Required action >> Could you restate, word for word, the line that has "Image resolution: width=1495" and all lines following it through the end of the entries below?

(Data provided)

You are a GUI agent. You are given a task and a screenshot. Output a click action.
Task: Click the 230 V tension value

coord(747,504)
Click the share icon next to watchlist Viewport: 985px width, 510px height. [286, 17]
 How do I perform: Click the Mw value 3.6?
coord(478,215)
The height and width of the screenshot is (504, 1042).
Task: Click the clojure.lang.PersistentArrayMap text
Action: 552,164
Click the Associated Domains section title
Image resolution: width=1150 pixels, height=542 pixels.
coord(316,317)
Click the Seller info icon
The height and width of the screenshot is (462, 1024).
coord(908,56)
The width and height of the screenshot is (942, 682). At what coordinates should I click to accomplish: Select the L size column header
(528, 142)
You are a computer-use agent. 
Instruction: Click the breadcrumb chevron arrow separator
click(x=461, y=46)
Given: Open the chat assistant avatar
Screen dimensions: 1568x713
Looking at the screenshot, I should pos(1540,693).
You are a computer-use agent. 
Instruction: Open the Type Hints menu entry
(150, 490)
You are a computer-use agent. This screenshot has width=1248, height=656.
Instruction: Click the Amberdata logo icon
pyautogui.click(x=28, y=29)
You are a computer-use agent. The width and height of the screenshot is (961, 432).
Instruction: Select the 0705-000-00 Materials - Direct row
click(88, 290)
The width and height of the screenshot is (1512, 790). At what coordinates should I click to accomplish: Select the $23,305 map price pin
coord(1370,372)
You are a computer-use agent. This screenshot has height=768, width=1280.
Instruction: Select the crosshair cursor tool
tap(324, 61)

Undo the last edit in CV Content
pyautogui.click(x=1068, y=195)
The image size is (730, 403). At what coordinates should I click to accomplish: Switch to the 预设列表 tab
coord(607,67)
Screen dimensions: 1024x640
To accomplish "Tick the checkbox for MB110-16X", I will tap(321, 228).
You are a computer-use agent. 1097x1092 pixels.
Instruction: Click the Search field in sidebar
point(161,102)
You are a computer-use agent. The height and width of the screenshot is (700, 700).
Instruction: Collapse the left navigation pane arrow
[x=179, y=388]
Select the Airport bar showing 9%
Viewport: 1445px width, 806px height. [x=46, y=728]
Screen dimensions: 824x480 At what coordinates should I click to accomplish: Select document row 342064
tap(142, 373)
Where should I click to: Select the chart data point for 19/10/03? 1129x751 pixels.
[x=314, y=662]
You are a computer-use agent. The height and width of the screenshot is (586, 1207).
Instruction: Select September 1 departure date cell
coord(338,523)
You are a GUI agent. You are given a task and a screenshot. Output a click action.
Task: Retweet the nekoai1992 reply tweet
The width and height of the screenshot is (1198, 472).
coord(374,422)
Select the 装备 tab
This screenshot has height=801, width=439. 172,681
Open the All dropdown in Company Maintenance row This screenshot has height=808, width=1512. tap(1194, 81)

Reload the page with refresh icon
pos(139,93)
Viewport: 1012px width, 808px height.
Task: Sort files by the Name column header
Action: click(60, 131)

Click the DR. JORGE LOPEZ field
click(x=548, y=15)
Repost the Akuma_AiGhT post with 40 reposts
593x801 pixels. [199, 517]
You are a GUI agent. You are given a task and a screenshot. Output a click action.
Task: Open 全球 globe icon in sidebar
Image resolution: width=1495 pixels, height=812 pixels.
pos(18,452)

(End Data provided)

Exercise response >>
Image resolution: width=1495 pixels, height=812 pixels.
pos(18,452)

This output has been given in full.